Newsweek offers up its annual Christmas cover story on Jesus this week, focusing on the virgin birth. Author Jon Meacham trots out the usual array of liberal scholars to try and debunk the historicity of the event, but (perhaps in a nod to the new power of the red states or simply because, according to their own poll a huge majority (79%) of Americans believe the virgin birth took place) tries to give at least a semblance of balance to his report. He even says that the simplest explanation for such belief is that it actually happened. However, when he tries to close the piece with some deep inspirational thoughts, it all falls apart.

A man with no human father, a king who died a criminal’s death, a God
who assures us of everlasting life in a world to come while the world
he made is consumed by war and strife: Christianity is a religion of
perplexing contradictions. To live an examined faith believers have to
acknowledge those complexities and engage them, however frustrating it
may be. "We are in a world of mystery, with one bright Light before us,
sufficient for our proceeding forward through all difficulties," wrote
John Henry Newman, the great Victorian cleric whose intellectual
journey led him from the Anglican priesthood to the Roman Curia. "Take
away this Light and we are utterly wretched—we know not where we are,
how we are sustained, what will become of us, and of all that is dear
to us, what we are to believe, and why we are in being." The Christmas
star is just one such light; there are others. Whatever our
backgrounds, whatever our creeds, many of us are in search of the kind
of faith that will lead us through the darkness, toward home. In Luke,
the angelic host hails the Lord and then says: "on earth peace, good
will toward men"—a promise whose fulfillment is worth our prayers not
only in this season, but always.

First of all, they are not contradictions, they are paradoxes. There is a big difference. We certainly must engage and understand these difficult themes in the biblical story, but we need not approach them as if they cannot be philosophically reconciled.

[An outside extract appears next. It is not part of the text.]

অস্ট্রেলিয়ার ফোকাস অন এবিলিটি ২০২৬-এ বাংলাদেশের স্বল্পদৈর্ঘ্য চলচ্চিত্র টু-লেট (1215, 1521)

Secondly, as right as Newman was in saying that without the light of biblical truth and the hope of the Christmas story we are lost, that is how wrong Meacham is in saying there is more than one light. How can there be more than one truth in this area? If Jesus was born of the Holy Spirit and was who he said he was – namely the One True God of the Universe – and if what Jesus said about the nature of reality and the way of salvation and peace is correct, then by definition every other truth claim about reality that contradicts Jesus is false.

Jesus said he was the only way to God: "I am the light of the world. Whoever follows me will never walk in darkness, but will have the light of life." (John 8:12) "I am the way and the truth and the life. No one comes to the Father except through me." (John 14:6) These statements are either true or false. Either He is to be believed or not believed.

There is no murky middle ground where all faiths can be considered equal. To think of Jesus as being one of the ways, one of the truths, one of the lifes is just bunk. If Meacham truly wants peace, he will realize that.